If you need local reproduction, use the same request shape and payload that produced the original trace. Reproducing the real case is much more reliable than inventing a synthetic scenario.
Output of Stage 2
You now have:
- a concrete code change
- a clear expectation of what should change in runtime behavior
- a clear expectation of what should stay identical
Stage 3: Verification and Reflection
After the code change, verify behavior with runtime evidence, not just an HTTP status code.
1. Capture the AFTER trace
Run the updated service and trigger the same business flow again. Wait for BitDive to record the new execution.
2. Compare BEFORE and AFTER
Use trace comparison to answer:
- Did the intended error disappear?
- Did SQL counts improve or unexpectedly increase?
- Did the request or response contract change?
- Did new downstream calls appear?
- Did the call path shift in places you did not intend?
Correct result does not automatically mean correct behavior. The diff is the proof.
3. Run tests after the change
mvn test
Then classify every failure:
- Already failing before the change: pre-existing noise, not caused by your work.
- Changed method, expected difference: likely intentional. Update the baseline only after confirming the new runtime behavior is correct.
- Unchanged area, new failure: unexpected regression. Fix the code. Do not bless the test.
Output of Stage 3
You should now be able to explain:
- what changed
- why it changed
- why the rest of the system still behaves as expected
Stage 4: Regression Management
Once the behavior is confirmed, lock it into the regression suite.
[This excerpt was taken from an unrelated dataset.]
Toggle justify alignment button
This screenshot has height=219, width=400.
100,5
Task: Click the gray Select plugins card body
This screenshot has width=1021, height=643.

Use the smallest update that matches the change:
- replace one method entry if the change was surgical
- refresh only failed methods if a few known expectations changed
- update the whole test group only when a broader baseline legitimately moved
The rule is strict:
- update tests for intended, verified behavior changes
- never update tests to hide an unexplained regression
Final verification
Run the suite again:
mvn test
Your final state should match the Stage 1 baseline except for the intentional changes you just verified and refreshed.
Quick Playbooks
Bug Fix
Use the workflow exactly as written:
- capture the failing BEFORE trace
- make one focused fix
- compare traces after the fix
- update only the methods whose expected behavior changed
Performance Optimization
Pay special attention to:
- SQL count
- repeated query patterns
- sequential downstream calls
- latency blocks inside the trace tree
For N+1 fixes or batching work, trace comparison is often more informative than the final endpoint response.
API Regression Check
When changing DTOs, serializers, error handling, or client code, compare traces specifically for:
- request body shape
- response body shape
- headers
- status codes
- call ordering between services
BitDive's runtime contract view is often the fastest way to catch changes that static reviews miss.
Related Guides
- How Trace-Based Testing Works
- BitDive MCP Integration
- Autonomous Quality Loop for AI Agents
- Inter-Service API Verification
- Regression Management in BitDive
The workflow is intentionally simple: establish the baseline, change with evidence, verify with traces, then refresh only the expected regression baseline.